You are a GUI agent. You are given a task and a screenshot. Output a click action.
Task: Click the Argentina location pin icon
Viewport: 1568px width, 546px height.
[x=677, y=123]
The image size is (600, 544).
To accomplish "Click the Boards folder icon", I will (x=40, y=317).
--
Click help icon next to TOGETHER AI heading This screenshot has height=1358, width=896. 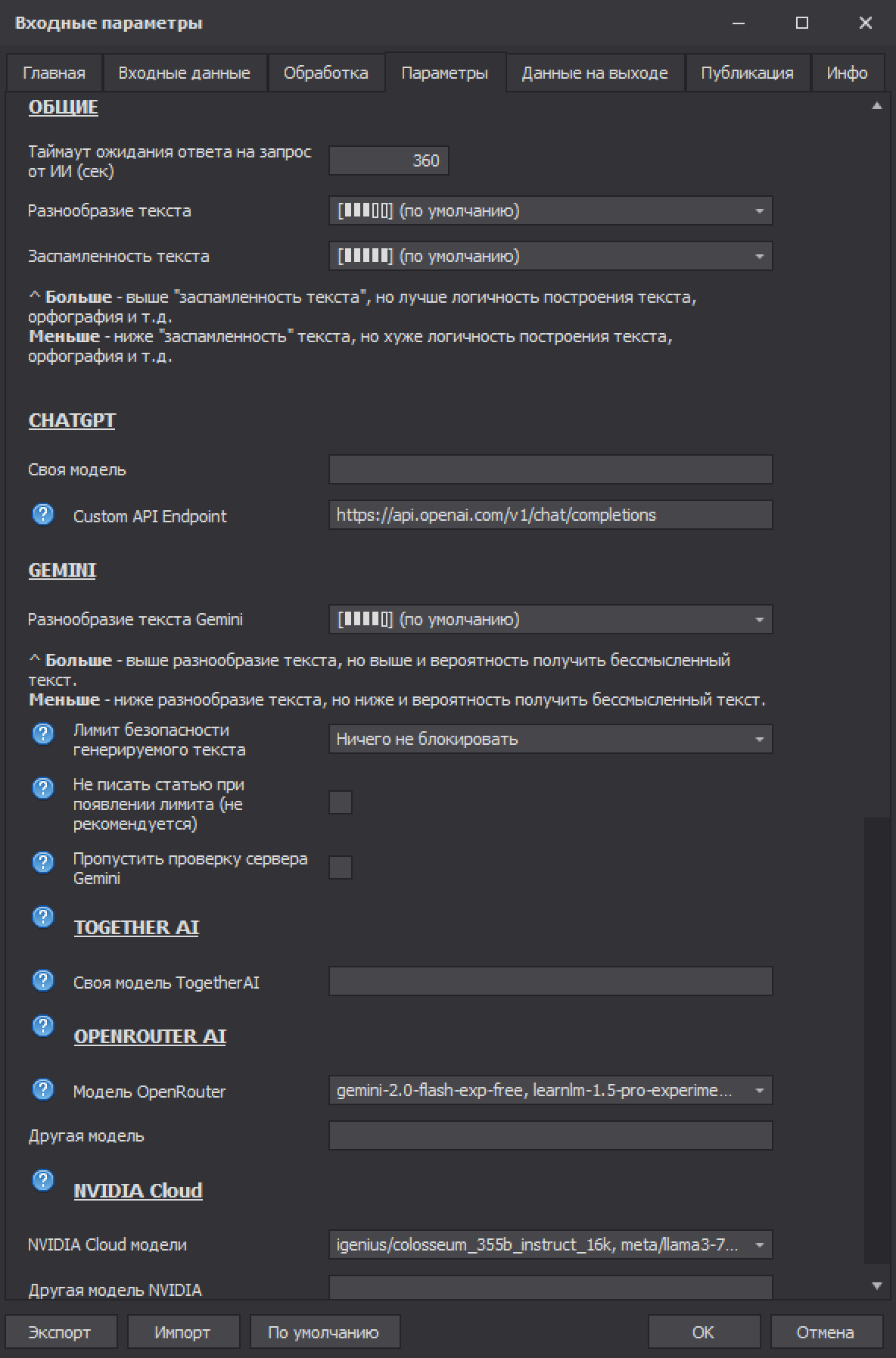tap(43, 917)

*Instructions for the task*
Echo the stretch of lines from the one containing "You are a GUI" through the one containing "[x=677, y=123]", reproducing each of them without any change.

*Answer to the exercise*
You are a GUI agent. You are given a task and a screenshot. Output a click action.
Task: Click the Argentina location pin icon
Viewport: 1568px width, 546px height.
[x=677, y=123]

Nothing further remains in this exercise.